#### What this task involves
What you return must match the listing below exactly, minus any pictures.

#### Record excerpts
---+---

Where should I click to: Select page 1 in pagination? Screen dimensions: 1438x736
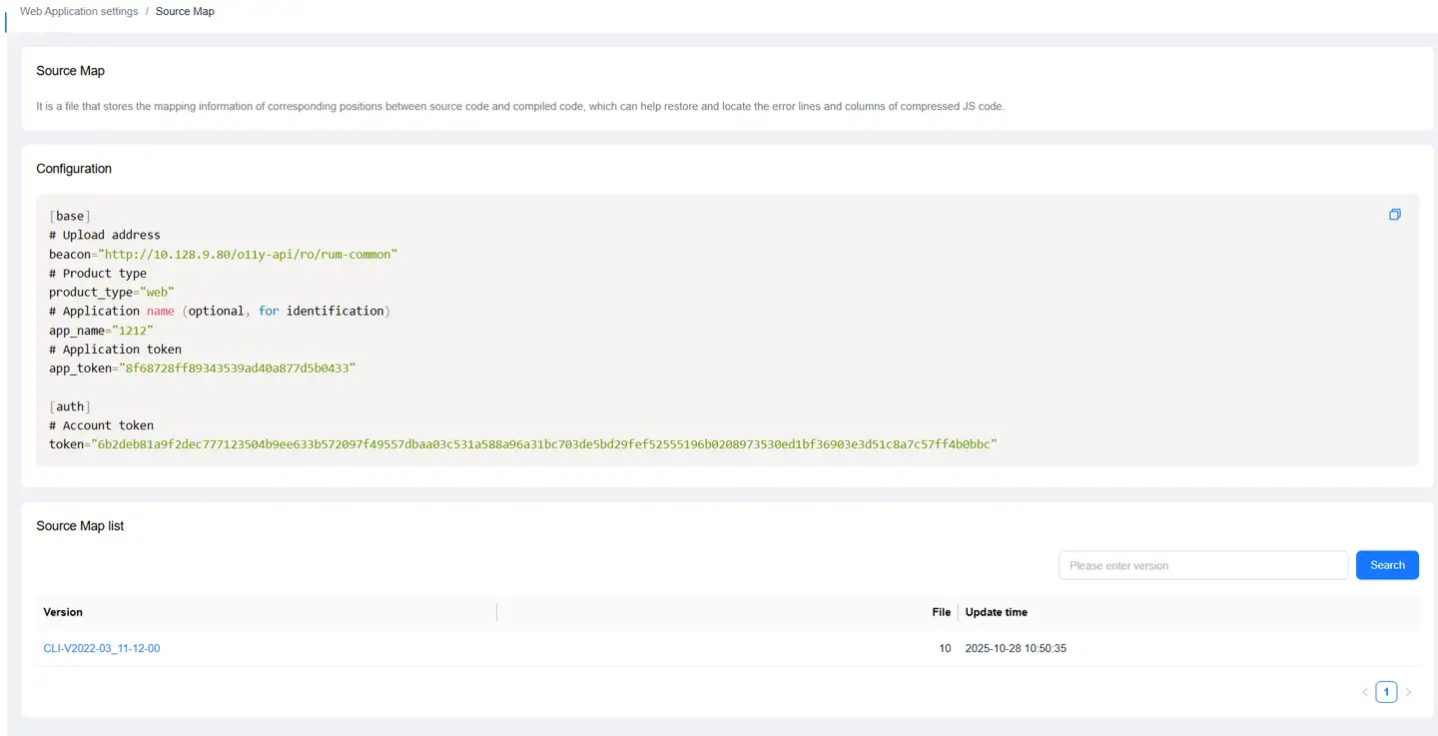(1386, 692)
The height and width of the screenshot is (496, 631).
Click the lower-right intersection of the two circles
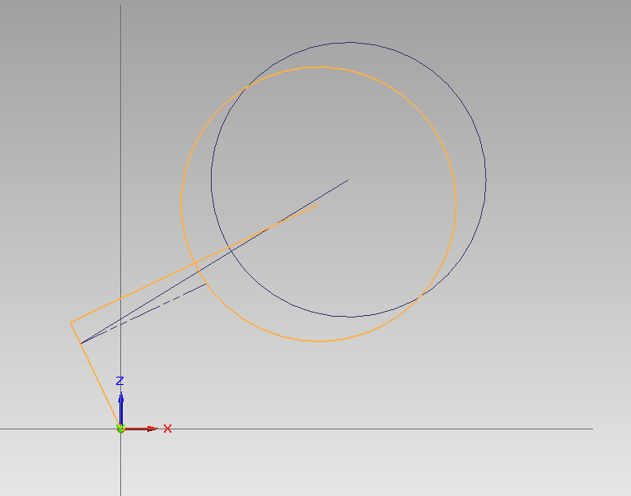click(422, 294)
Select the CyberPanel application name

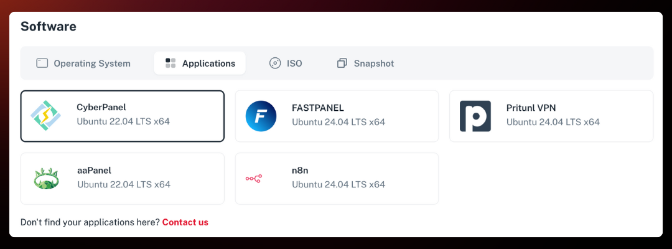coord(101,108)
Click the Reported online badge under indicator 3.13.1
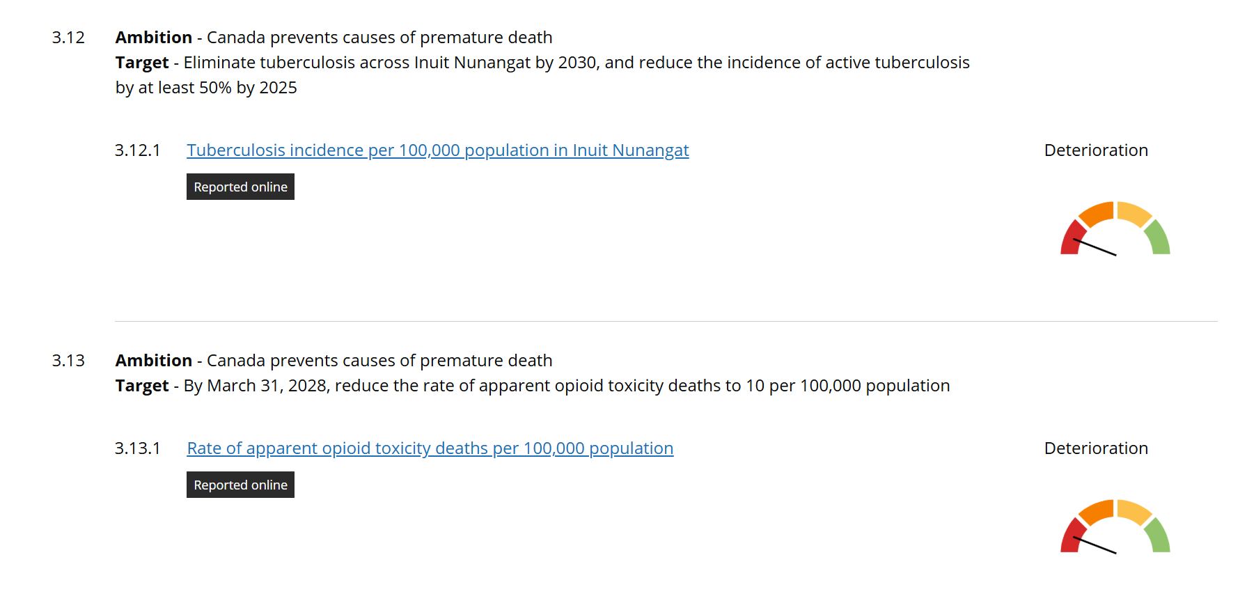1247x610 pixels. tap(240, 485)
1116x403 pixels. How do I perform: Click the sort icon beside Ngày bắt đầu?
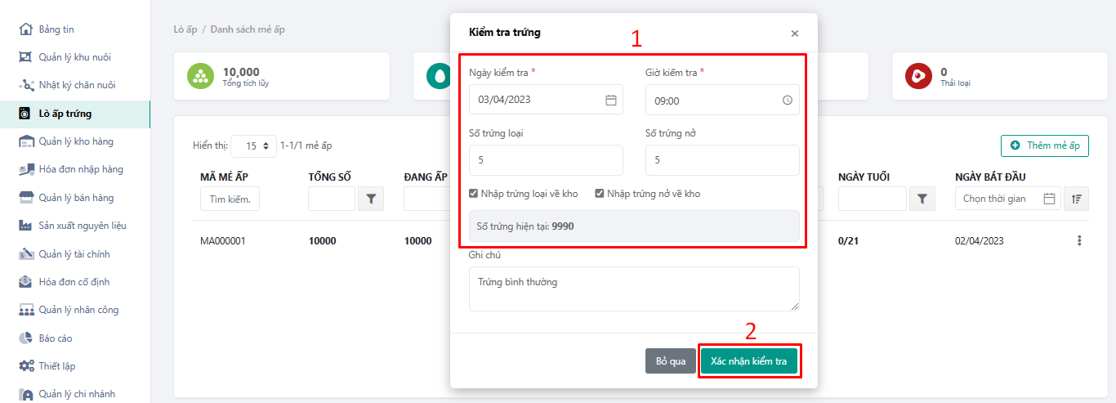coord(1076,199)
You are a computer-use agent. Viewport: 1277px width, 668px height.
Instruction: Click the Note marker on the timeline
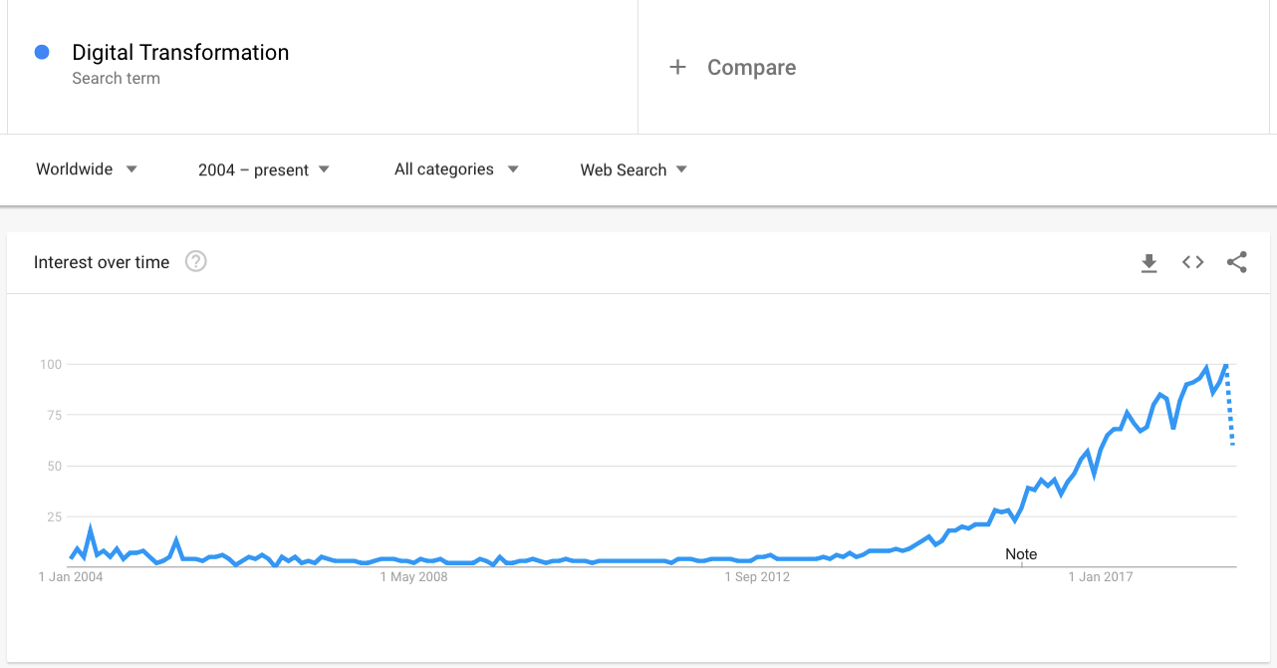tap(1021, 554)
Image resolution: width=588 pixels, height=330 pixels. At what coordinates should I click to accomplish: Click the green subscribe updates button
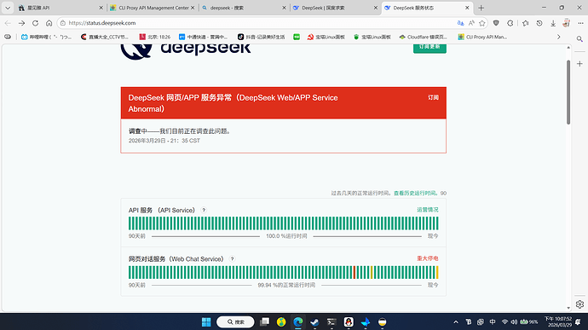pos(429,48)
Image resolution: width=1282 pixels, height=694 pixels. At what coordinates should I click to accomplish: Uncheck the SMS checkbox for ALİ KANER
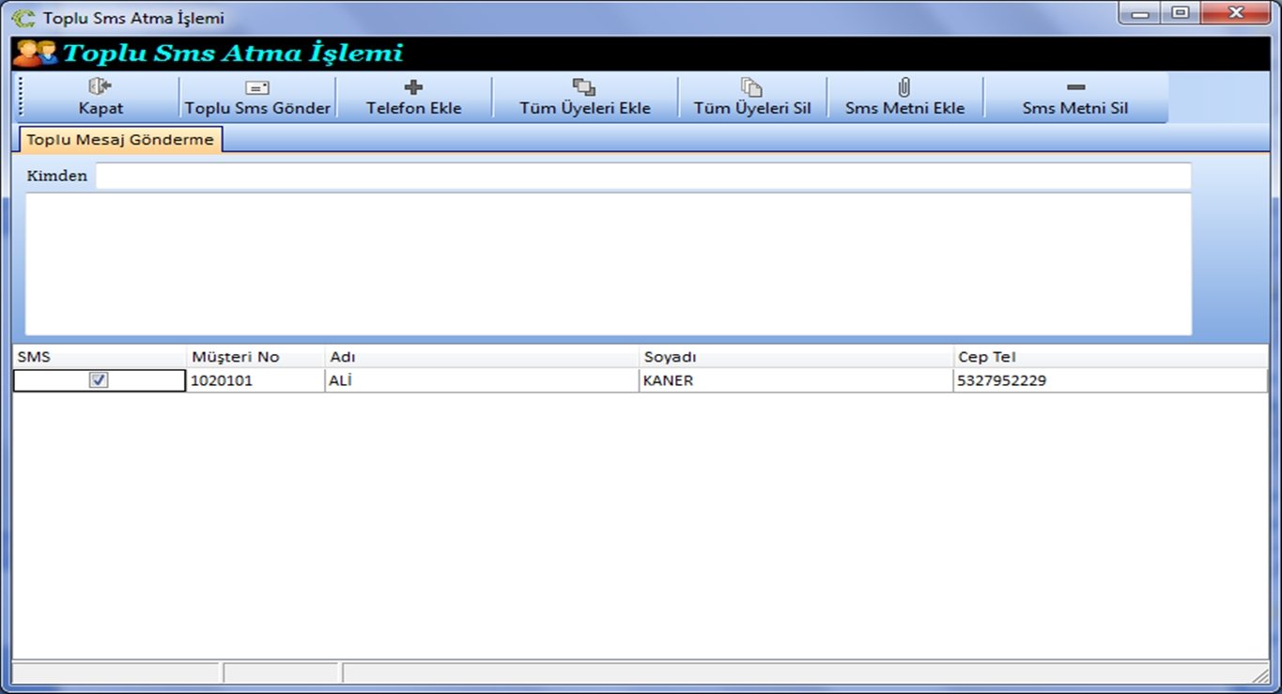99,380
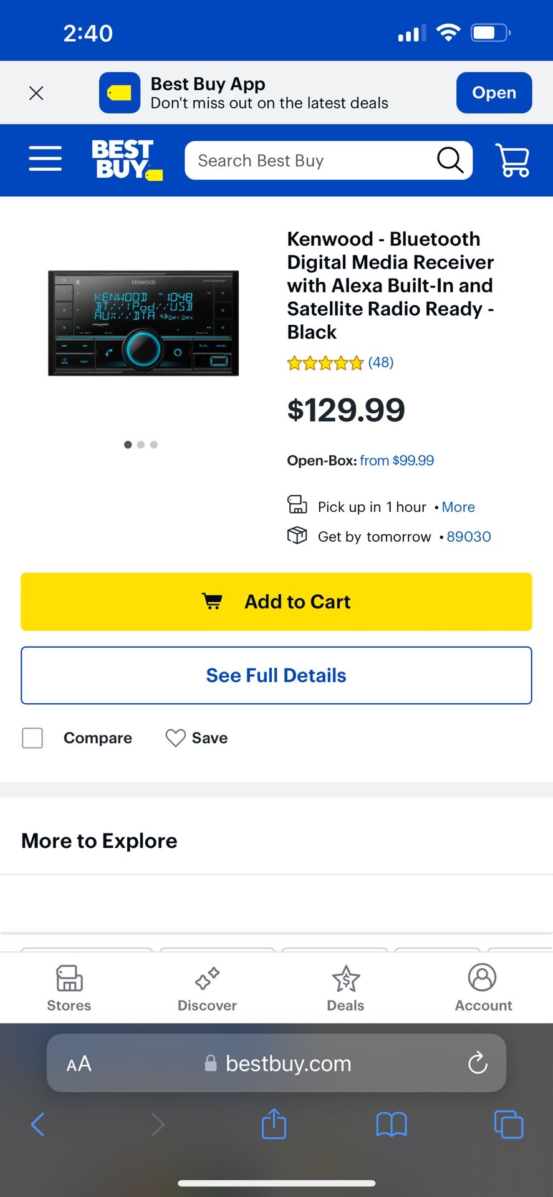The width and height of the screenshot is (553, 1197).
Task: Change delivery ZIP code 89030
Action: 469,537
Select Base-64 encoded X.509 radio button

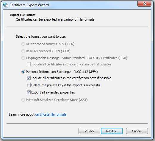(23, 51)
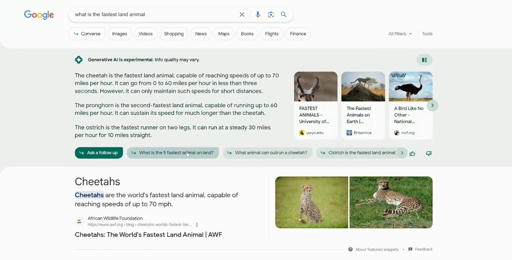Click the Google logo to go home
Image resolution: width=512 pixels, height=260 pixels.
click(39, 15)

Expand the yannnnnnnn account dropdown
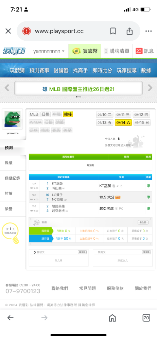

---+---

#### Finished task
Where should I click to: Select page 1 in pagination? Screen dimensions: 1438x736
(1386, 692)
The height and width of the screenshot is (496, 631).
Click the lower-right intersection of the two circles
click(422, 294)
Select the CyberPanel application name

coord(101,108)
Click the Reported online badge under indicator 3.13.1
1247x610 pixels. tap(240, 485)
1116x403 pixels. How do I perform: Click the sort icon beside Ngày bắt đầu?
coord(1076,199)
You are a computer-use agent. Viewport: 1277px width, 668px height.
Instruction: Click the Note marker on the timeline
tap(1021, 554)
Image resolution: width=588 pixels, height=330 pixels. At what coordinates should I click to accomplish: Click the green subscribe updates button
pos(429,48)
Image resolution: width=1282 pixels, height=694 pixels. At what coordinates should I click to accomplish: Uncheck the SMS checkbox for ALİ KANER
99,380
The width and height of the screenshot is (553, 1197).
Task: Change delivery ZIP code 89030
Action: 469,537
Select Base-64 encoded X.509 radio button

(23, 51)
Click the Google logo to go home
Image resolution: width=512 pixels, height=260 pixels.
click(39, 15)

Expand the yannnnnnnn account dropdown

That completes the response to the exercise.